— AIM OF THE TASK —
From the first line of the entries below, reproduce everything exactly through the line with "Task: Click the Malwarebytes scan icon", and nothing more.
Start of EXTRACTED ENTRIES
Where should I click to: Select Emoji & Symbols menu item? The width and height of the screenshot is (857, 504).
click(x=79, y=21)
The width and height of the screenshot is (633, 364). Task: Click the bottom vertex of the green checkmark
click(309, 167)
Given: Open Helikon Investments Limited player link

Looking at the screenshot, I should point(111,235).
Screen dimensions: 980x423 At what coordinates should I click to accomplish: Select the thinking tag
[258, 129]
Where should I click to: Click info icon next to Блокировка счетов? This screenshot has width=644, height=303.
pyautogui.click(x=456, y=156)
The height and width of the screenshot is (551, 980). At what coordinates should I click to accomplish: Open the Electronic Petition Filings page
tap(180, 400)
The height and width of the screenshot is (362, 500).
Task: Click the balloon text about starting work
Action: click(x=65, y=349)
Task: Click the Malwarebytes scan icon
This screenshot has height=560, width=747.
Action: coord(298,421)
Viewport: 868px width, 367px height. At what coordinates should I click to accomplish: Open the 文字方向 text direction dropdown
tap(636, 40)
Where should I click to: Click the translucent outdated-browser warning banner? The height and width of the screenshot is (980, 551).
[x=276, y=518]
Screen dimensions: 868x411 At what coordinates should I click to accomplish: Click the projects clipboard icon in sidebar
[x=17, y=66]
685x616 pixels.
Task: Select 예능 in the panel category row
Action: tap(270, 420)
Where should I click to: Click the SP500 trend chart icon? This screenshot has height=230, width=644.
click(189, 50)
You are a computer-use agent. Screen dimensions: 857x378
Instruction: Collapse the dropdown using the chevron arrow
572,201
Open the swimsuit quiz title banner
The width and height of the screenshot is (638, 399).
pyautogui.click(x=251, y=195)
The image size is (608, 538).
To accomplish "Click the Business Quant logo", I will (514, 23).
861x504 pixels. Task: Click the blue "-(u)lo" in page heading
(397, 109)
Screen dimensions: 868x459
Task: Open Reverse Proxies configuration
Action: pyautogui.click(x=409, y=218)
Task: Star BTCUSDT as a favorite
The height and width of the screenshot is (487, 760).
End of EXTRACTED ENTRIES
— ANSWER TO THE EXERCISE —
Where should I click to: Select Emoji & Symbols menu item? The width and height of the screenshot is (857, 504).
click(x=79, y=21)
The width and height of the screenshot is (633, 364). Task: Click the bottom vertex of the green checkmark
click(309, 167)
Given: Open Helikon Investments Limited player link

Looking at the screenshot, I should point(111,235).
Screen dimensions: 980x423 At what coordinates should I click to accomplish: Select the thinking tag
[258, 129]
Where should I click to: Click info icon next to Блокировка счетов? This screenshot has width=644, height=303.
pyautogui.click(x=456, y=156)
The height and width of the screenshot is (551, 980). At what coordinates should I click to accomplish: Open the Electronic Petition Filings page
tap(180, 400)
The height and width of the screenshot is (362, 500).
Task: Click the balloon text about starting work
Action: click(x=65, y=349)
Task: Click the Malwarebytes scan icon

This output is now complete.